WHAT TO DO:
Copy out the lines below from the one containing "You are a GUI" through the one containing "tap(835, 547)", requests and all, shifting every coordinate in the answers up by 65.

RECORDS FOR PROCESSING:

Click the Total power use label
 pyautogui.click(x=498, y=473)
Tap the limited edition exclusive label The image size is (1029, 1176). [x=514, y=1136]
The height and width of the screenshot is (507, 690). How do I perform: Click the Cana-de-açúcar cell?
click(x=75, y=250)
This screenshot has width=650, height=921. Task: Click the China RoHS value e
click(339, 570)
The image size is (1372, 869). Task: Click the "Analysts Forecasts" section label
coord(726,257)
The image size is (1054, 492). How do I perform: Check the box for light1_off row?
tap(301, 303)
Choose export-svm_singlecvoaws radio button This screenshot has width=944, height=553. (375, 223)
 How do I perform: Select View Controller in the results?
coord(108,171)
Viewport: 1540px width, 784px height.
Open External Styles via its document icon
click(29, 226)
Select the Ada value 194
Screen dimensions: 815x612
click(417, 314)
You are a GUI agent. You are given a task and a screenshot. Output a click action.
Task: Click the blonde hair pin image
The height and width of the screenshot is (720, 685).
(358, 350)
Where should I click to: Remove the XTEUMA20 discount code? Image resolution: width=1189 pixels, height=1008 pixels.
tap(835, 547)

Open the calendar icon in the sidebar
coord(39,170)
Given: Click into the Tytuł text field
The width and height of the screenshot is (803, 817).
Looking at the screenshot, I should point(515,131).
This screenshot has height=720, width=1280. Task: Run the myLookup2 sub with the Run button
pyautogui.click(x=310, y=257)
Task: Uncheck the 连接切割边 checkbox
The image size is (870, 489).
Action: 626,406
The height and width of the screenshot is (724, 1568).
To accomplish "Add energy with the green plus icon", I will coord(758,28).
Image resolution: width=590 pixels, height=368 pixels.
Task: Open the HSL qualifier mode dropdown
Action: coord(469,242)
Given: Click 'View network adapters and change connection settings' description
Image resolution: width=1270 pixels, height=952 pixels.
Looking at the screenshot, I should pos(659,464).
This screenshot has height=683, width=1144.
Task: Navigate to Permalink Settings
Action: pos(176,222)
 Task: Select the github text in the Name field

FULL RESPONSE:
You are a GUI agent. You are given a task and a screenshot. Output a click action.
Task: Click the blonde hair pin image
The height and width of the screenshot is (720, 685).
(423, 415)
Where should I click to: Remove the XTEUMA20 discount code? Image resolution: width=1189 pixels, height=1008 pixels.
tap(900, 612)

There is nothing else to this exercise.